* **TASK DESCRIPTION**
All entries given below are to be returned word for word.

---

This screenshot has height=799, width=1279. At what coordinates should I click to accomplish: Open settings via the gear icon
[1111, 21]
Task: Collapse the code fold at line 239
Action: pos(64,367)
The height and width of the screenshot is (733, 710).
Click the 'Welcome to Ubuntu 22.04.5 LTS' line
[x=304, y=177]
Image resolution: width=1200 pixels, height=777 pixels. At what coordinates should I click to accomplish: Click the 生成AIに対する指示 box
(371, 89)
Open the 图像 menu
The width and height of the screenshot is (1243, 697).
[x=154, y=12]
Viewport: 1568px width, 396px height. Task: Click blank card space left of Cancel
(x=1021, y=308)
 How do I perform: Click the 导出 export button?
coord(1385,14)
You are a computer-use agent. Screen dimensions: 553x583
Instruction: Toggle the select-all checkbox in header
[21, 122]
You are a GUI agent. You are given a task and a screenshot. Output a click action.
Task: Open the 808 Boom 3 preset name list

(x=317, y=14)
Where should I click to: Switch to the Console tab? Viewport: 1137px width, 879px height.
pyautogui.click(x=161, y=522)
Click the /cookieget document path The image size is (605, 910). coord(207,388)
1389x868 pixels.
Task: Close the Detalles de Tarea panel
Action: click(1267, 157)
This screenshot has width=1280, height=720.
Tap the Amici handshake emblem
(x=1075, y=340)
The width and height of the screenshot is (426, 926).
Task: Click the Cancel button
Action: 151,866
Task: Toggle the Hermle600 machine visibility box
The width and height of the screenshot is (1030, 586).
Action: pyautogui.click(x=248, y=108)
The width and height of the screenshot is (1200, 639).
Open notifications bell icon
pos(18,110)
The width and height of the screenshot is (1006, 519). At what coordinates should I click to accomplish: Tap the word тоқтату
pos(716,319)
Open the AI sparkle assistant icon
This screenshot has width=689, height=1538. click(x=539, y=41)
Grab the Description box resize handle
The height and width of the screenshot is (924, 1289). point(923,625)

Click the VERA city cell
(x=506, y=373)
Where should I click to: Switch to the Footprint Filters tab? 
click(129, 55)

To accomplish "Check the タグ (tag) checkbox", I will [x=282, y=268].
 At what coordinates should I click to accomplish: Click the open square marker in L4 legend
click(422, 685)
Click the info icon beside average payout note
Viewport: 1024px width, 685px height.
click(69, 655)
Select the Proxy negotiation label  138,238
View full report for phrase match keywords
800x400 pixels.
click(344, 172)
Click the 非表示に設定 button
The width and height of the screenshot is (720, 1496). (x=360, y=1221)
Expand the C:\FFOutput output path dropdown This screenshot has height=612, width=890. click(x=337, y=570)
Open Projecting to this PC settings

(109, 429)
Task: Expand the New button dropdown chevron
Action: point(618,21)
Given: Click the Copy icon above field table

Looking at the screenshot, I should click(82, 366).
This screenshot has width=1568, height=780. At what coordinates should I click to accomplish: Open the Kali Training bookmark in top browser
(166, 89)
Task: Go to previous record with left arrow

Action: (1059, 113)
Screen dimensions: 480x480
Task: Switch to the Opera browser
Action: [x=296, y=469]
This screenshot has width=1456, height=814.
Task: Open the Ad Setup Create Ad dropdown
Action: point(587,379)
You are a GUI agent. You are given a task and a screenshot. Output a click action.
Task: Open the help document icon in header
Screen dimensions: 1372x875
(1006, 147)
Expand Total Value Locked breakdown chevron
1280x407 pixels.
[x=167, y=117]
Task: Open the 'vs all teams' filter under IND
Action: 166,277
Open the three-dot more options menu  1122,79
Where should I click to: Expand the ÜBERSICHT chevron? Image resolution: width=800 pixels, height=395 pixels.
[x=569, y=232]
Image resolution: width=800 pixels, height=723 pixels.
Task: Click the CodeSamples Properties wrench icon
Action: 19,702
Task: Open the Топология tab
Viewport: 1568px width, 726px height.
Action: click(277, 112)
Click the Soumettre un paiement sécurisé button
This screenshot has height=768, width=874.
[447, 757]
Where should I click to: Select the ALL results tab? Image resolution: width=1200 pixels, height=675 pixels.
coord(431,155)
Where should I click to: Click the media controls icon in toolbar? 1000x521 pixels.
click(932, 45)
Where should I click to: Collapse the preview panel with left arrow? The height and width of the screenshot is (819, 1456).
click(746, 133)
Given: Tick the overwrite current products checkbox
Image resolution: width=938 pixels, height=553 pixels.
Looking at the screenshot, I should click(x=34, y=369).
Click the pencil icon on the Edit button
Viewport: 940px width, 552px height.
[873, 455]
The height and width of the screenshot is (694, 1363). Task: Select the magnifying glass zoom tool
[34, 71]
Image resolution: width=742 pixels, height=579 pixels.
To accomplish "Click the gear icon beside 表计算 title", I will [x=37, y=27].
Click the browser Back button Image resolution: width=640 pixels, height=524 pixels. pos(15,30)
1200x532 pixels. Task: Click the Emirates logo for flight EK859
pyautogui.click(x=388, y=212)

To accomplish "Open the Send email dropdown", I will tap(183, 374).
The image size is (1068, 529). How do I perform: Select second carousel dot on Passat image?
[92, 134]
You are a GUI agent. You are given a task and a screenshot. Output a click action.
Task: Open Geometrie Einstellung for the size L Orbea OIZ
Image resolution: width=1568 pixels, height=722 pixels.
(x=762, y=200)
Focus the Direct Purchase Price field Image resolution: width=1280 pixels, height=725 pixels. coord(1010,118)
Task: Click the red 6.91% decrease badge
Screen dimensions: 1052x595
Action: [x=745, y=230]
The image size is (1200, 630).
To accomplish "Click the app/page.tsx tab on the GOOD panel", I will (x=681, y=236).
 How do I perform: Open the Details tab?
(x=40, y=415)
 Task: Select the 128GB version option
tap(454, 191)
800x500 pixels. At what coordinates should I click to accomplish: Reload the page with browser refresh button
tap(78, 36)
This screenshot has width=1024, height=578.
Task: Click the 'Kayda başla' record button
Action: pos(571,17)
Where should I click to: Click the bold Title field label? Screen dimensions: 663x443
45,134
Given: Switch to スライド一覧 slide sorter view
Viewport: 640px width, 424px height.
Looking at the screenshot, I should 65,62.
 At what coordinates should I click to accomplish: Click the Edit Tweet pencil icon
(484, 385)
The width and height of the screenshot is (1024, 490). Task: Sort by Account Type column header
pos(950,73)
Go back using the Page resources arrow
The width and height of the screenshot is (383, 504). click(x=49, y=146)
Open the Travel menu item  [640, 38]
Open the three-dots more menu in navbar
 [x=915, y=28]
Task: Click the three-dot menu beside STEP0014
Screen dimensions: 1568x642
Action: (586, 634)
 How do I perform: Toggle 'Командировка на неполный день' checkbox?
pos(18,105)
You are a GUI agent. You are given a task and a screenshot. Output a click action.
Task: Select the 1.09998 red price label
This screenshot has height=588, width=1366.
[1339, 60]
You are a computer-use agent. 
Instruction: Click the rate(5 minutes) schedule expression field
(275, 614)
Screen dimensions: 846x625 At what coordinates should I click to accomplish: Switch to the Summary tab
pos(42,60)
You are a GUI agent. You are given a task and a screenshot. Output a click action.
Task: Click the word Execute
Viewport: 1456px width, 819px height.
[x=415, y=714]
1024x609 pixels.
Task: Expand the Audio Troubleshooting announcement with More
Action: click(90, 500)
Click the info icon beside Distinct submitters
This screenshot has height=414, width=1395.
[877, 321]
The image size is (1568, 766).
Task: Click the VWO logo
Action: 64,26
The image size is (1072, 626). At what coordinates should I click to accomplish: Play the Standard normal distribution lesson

---

* **PROBLEM SOLUTION**
This screenshot has height=799, width=1279. At what coordinates should I click to accomplish: Open settings via the gear icon
[1111, 21]
Task: Collapse the code fold at line 239
Action: pos(64,367)
The height and width of the screenshot is (733, 710).
Click the 'Welcome to Ubuntu 22.04.5 LTS' line
[x=304, y=177]
Image resolution: width=1200 pixels, height=777 pixels. At what coordinates should I click to accomplish: Click the 生成AIに対する指示 box
(371, 89)
Open the 图像 menu
The width and height of the screenshot is (1243, 697).
[x=154, y=12]
Viewport: 1568px width, 396px height. Task: Click blank card space left of Cancel
(x=1021, y=308)
 How do I perform: Click the 导出 export button?
coord(1385,14)
You are a computer-use agent. Screen dimensions: 553x583
Instruction: Toggle the select-all checkbox in header
[21, 122]
You are a GUI agent. You are given a task and a screenshot. Output a click action.
Task: Open the 808 Boom 3 preset name list

(x=317, y=14)
Where should I click to: Switch to the Console tab? Viewport: 1137px width, 879px height.
pyautogui.click(x=161, y=522)
Click the /cookieget document path The image size is (605, 910). coord(207,388)
1389x868 pixels.
Task: Close the Detalles de Tarea panel
Action: click(1267, 157)
This screenshot has width=1280, height=720.
Tap the Amici handshake emblem
(x=1075, y=340)
The width and height of the screenshot is (426, 926).
Task: Click the Cancel button
Action: 151,866
Task: Toggle the Hermle600 machine visibility box
The width and height of the screenshot is (1030, 586).
Action: pyautogui.click(x=248, y=108)
The width and height of the screenshot is (1200, 639).
Open notifications bell icon
pos(18,110)
The width and height of the screenshot is (1006, 519). At what coordinates should I click to accomplish: Tap the word тоқтату
pos(716,319)
Open the AI sparkle assistant icon
This screenshot has width=689, height=1538. click(x=539, y=41)
Grab the Description box resize handle
The height and width of the screenshot is (924, 1289). point(923,625)

Click the VERA city cell
(x=506, y=373)
Where should I click to: Switch to the Footprint Filters tab? 
click(129, 55)

To accomplish "Check the タグ (tag) checkbox", I will [x=282, y=268].
 At what coordinates should I click to accomplish: Click the open square marker in L4 legend
click(422, 685)
Click the info icon beside average payout note
Viewport: 1024px width, 685px height.
click(69, 655)
Select the Proxy negotiation label  138,238
View full report for phrase match keywords
800x400 pixels.
click(344, 172)
Click the 非表示に設定 button
The width and height of the screenshot is (720, 1496). (x=360, y=1221)
Expand the C:\FFOutput output path dropdown This screenshot has height=612, width=890. click(x=337, y=570)
Open Projecting to this PC settings

(109, 429)
Task: Expand the New button dropdown chevron
Action: point(618,21)
Given: Click the Copy icon above field table

Looking at the screenshot, I should click(82, 366).
This screenshot has width=1568, height=780. At what coordinates should I click to accomplish: Open the Kali Training bookmark in top browser
(166, 89)
Task: Go to previous record with left arrow

Action: (1059, 113)
Screen dimensions: 480x480
Task: Switch to the Opera browser
Action: [x=296, y=469]
This screenshot has width=1456, height=814.
Task: Open the Ad Setup Create Ad dropdown
Action: point(587,379)
You are a GUI agent. You are given a task and a screenshot. Output a click action.
Task: Open the help document icon in header
Screen dimensions: 1372x875
(1006, 147)
Expand Total Value Locked breakdown chevron
1280x407 pixels.
[x=167, y=117]
Task: Open the 'vs all teams' filter under IND
Action: 166,277
Open the three-dot more options menu  1122,79
Where should I click to: Expand the ÜBERSICHT chevron? Image resolution: width=800 pixels, height=395 pixels.
[x=569, y=232]
Image resolution: width=800 pixels, height=723 pixels.
Task: Click the CodeSamples Properties wrench icon
Action: 19,702
Task: Open the Топология tab
Viewport: 1568px width, 726px height.
Action: click(277, 112)
Click the Soumettre un paiement sécurisé button
This screenshot has height=768, width=874.
[447, 757]
Where should I click to: Select the ALL results tab? Image resolution: width=1200 pixels, height=675 pixels.
coord(431,155)
Where should I click to: Click the media controls icon in toolbar? 1000x521 pixels.
click(932, 45)
Where should I click to: Collapse the preview panel with left arrow? The height and width of the screenshot is (819, 1456).
click(746, 133)
Given: Tick the overwrite current products checkbox
Image resolution: width=938 pixels, height=553 pixels.
Looking at the screenshot, I should click(x=34, y=369).
Click the pencil icon on the Edit button
Viewport: 940px width, 552px height.
[873, 455]
The height and width of the screenshot is (694, 1363). Task: Select the magnifying glass zoom tool
[34, 71]
Image resolution: width=742 pixels, height=579 pixels.
To accomplish "Click the gear icon beside 表计算 title", I will [x=37, y=27].
Click the browser Back button Image resolution: width=640 pixels, height=524 pixels. pos(15,30)
1200x532 pixels. Task: Click the Emirates logo for flight EK859
pyautogui.click(x=388, y=212)

To accomplish "Open the Send email dropdown", I will tap(183, 374).
The image size is (1068, 529). How do I perform: Select second carousel dot on Passat image?
[92, 134]
You are a GUI agent. You are given a task and a screenshot. Output a click action.
Task: Open Geometrie Einstellung for the size L Orbea OIZ
Image resolution: width=1568 pixels, height=722 pixels.
(x=762, y=200)
Focus the Direct Purchase Price field Image resolution: width=1280 pixels, height=725 pixels. coord(1010,118)
Task: Click the red 6.91% decrease badge
Screen dimensions: 1052x595
Action: [x=745, y=230]
The image size is (1200, 630).
To accomplish "Click the app/page.tsx tab on the GOOD panel", I will (x=681, y=236).
 How do I perform: Open the Details tab?
(x=40, y=415)
 Task: Select the 128GB version option
tap(454, 191)
800x500 pixels. At what coordinates should I click to accomplish: Reload the page with browser refresh button
tap(78, 36)
This screenshot has width=1024, height=578.
Task: Click the 'Kayda başla' record button
Action: pos(571,17)
Where should I click to: Click the bold Title field label? Screen dimensions: 663x443
45,134
Given: Switch to スライド一覧 slide sorter view
Viewport: 640px width, 424px height.
Looking at the screenshot, I should 65,62.
 At what coordinates should I click to accomplish: Click the Edit Tweet pencil icon
(484, 385)
The width and height of the screenshot is (1024, 490). Task: Sort by Account Type column header
pos(950,73)
Go back using the Page resources arrow
The width and height of the screenshot is (383, 504). click(x=49, y=146)
Open the Travel menu item  [640, 38]
Open the three-dots more menu in navbar
 [x=915, y=28]
Task: Click the three-dot menu beside STEP0014
Screen dimensions: 1568x642
Action: (586, 634)
 How do I perform: Toggle 'Командировка на неполный день' checkbox?
pos(18,105)
You are a GUI agent. You are given a task and a screenshot. Output a click action.
Task: Select the 1.09998 red price label
This screenshot has height=588, width=1366.
[1339, 60]
You are a computer-use agent. 
Instruction: Click the rate(5 minutes) schedule expression field
(275, 614)
Screen dimensions: 846x625 At what coordinates should I click to accomplish: Switch to the Summary tab
pos(42,60)
You are a GUI agent. You are given a task and a screenshot. Output a click action.
Task: Click the word Execute
Viewport: 1456px width, 819px height.
[x=415, y=714]
1024x609 pixels.
Task: Expand the Audio Troubleshooting announcement with More
Action: click(90, 500)
Click the info icon beside Distinct submitters
This screenshot has height=414, width=1395.
[877, 321]
The image size is (1568, 766).
Task: Click the VWO logo
Action: 64,26
The image size is (1072, 626). At what coordinates should I click to accomplish: Play the Standard normal distribution lesson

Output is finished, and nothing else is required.